How to Become a Blockchain Developer

If you’ve ever been told to keep an open eye on opportunities, this is a wonderful moment to remember that advice. 


Especially if you work as a software engineer or technical writer, you’ve probably considered how to become a blockchain developer: and it’s a huge opportunity knocking on your door. 



It’s also a proven fact. The number of blockchain jobs is growing. 


According to ZipRecruiter, the average income for a blockchain developer is US$ 155k. And a Glassdoor survey shows that blockchain jobs increased by 300 percent in 2019 alone.


New to blockchain and web3? You can learn the basics in this TAIKAI blog post


Just like any other career, there are some prerequisites for learning how to become a blockchain developer. 


Blockchain developer: reprogram your mindset 🧠


To begin, adopt a real developer mindset. Resilience, good communication, flexibility, and familiarity with concepts such as agile methodologies are some soft skills you’ll need.


Of course, the ability to read and write codes is a requirement for all Blockchain developer jobs. 


At this point, you must link it with your soft skills and ability to work under pressure.

 

Language teachers used to make us write for at least 30 minutes every day when we were in school. If you want to build up your developer blockchain skills, a great recommendation is to write code or learn about blockchain for at least 30 minutes a day.


This might sound silly if you're already a competent developer, but speed is an important skill to have when looking for blockchain developer jobs. After all, passing examinations requires tiger-like agility. And the greatest way to become a blockchain developer is through training.


At TAIKAI you can practice and gain experience with a variety of hackathons. From finding and fixing bugs, building dApps, or even product MVP's (minimum viable products) development on the web3, there's a unique hackathon for everyone.


The Telos Spark hackathon is a great example of this.


The web3 company is looking for blockchain developers to bring new tools to Telos EVM. If you want to learn more about EVM and its programming languages (Solidity and Vyper), enjoy the challenge: Telos EVM, which is the fastest in the world.

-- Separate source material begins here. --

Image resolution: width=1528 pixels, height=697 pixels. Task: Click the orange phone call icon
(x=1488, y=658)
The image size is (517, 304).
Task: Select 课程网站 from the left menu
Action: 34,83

Bonus: if you’re a beginner or want to perform better as a developer, we may recommend two Udacity Courses: Introduction to Programming (basic) and Full Stack Web Developer.


Blockchain developer jobs: what else do you require? 💼 


Compiling, testing, and deploying code are required skills for blockchain developer jobs: but there is more. We'll provide you with some information as well as course suggestions.


Data Structure & Blockchain architecture ⛓️💻


Knowledge of data structures and blockchain architecture is also important. After all, blockchain systems are based on the data structure. And blocks are groups that confirm transactions in relation to open registrations.


It's crucial to realize that a unit of information in a blockchain data structure might represent payments, property, DAO (Decentralized Autonomous Organizations), or proof of ownership. 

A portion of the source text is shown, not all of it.